[Stored data entries]
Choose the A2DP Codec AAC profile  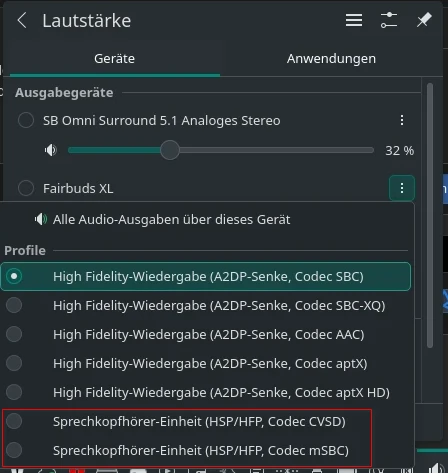click(x=206, y=334)
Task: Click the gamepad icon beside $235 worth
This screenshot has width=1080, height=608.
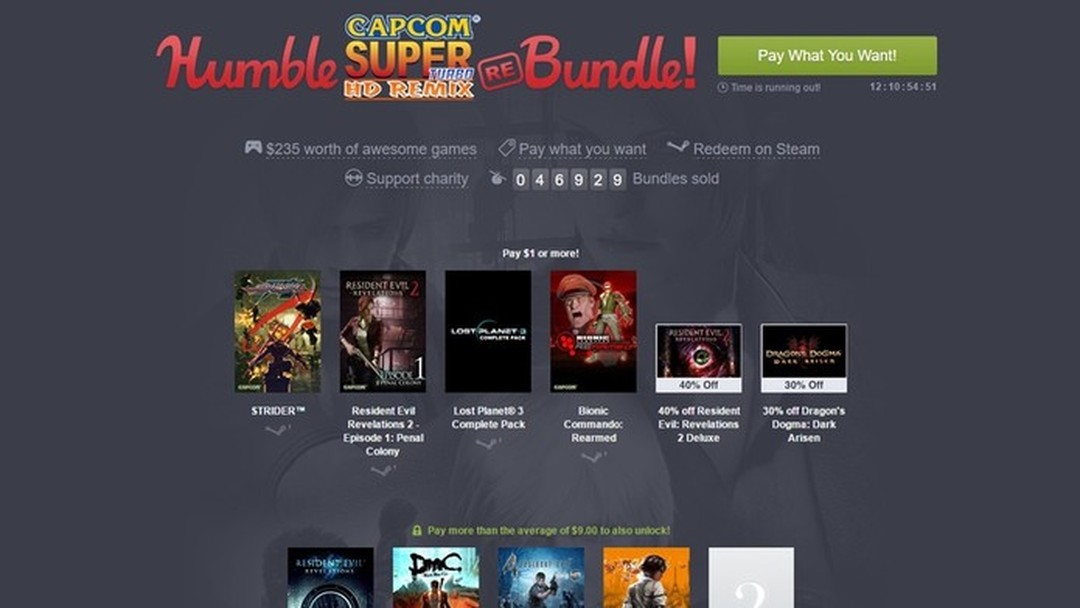Action: click(x=253, y=147)
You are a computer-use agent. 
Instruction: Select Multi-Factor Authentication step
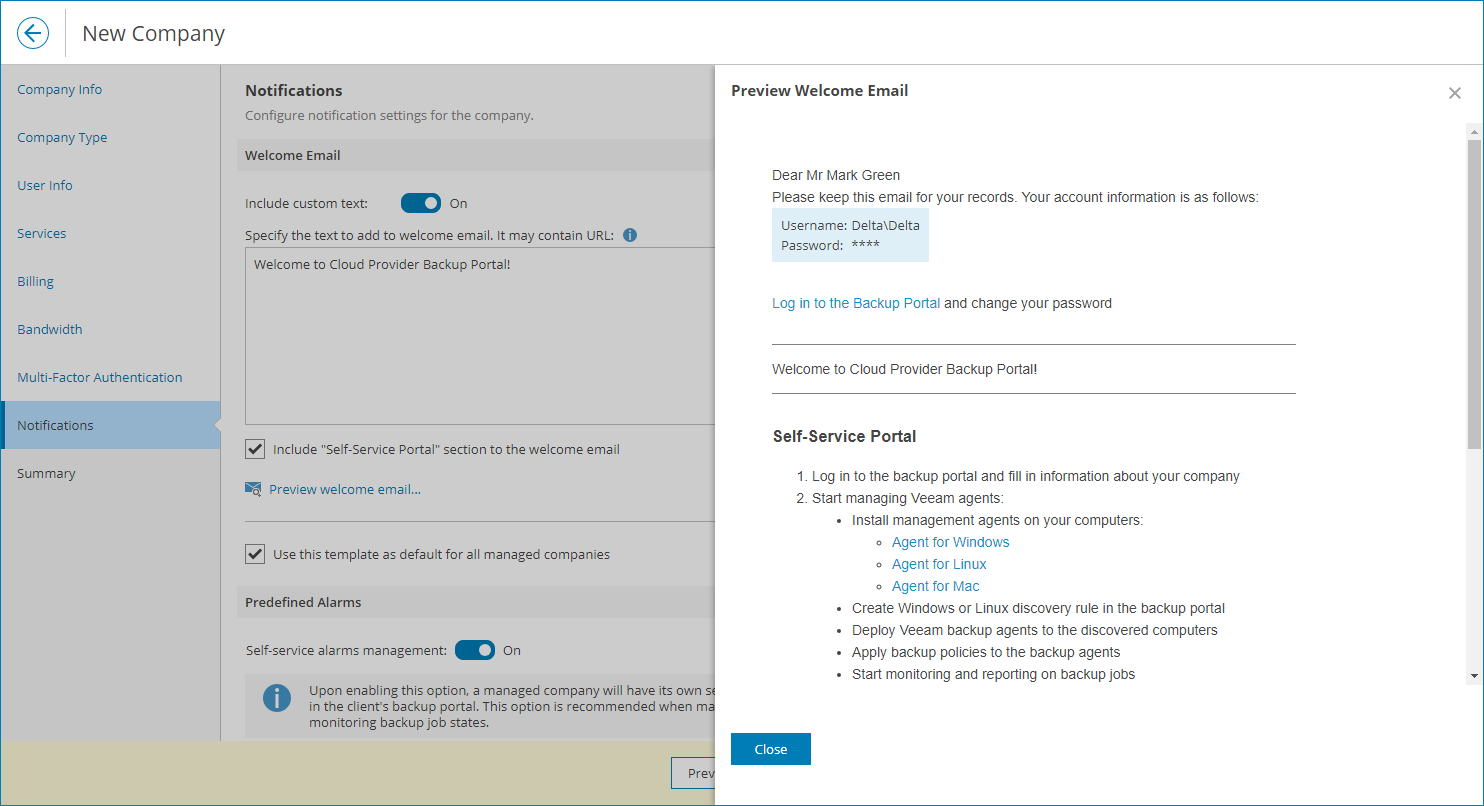(100, 377)
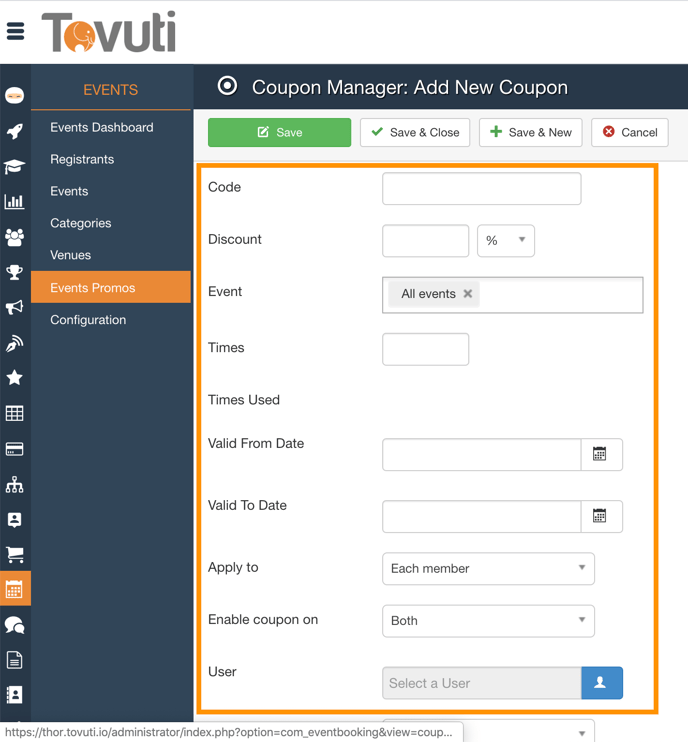Remove the 'All events' tag
This screenshot has height=742, width=688.
(x=468, y=294)
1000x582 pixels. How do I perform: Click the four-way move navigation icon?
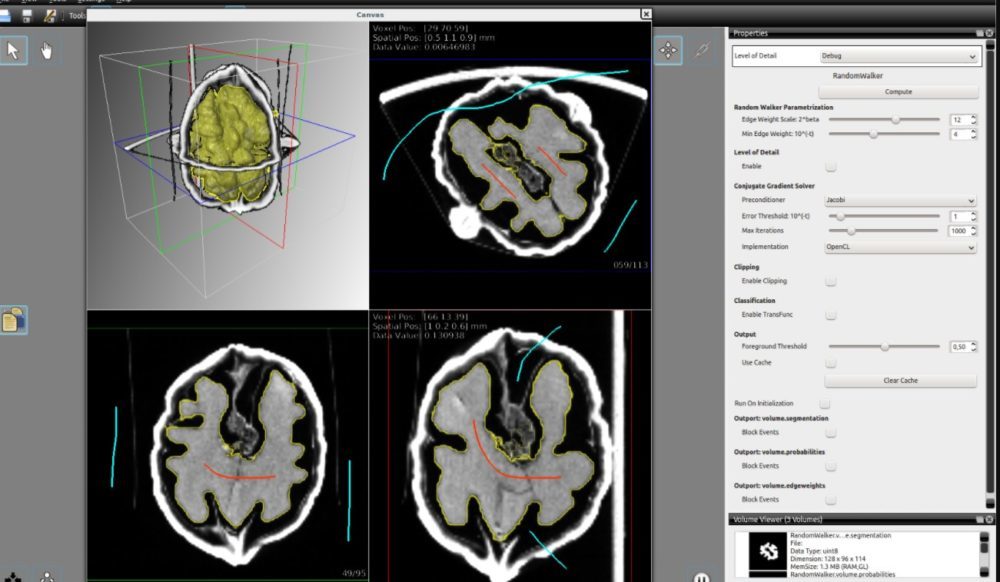pyautogui.click(x=668, y=50)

▸ **REQUIRED ACTION**: Exactly the lines from the one with "Instruction: Select Multi-Factor" through the end of the records are to be repeated, both ends included, and pictures are to be omitted.

▸ **FINISHED EXERCISE**:
Instruction: Select Multi-Factor Authentication step
(100, 377)
Remove the 'All events' tag
This screenshot has height=742, width=688.
(x=468, y=294)
1000x582 pixels. How do I perform: Click the four-way move navigation icon?
pyautogui.click(x=668, y=50)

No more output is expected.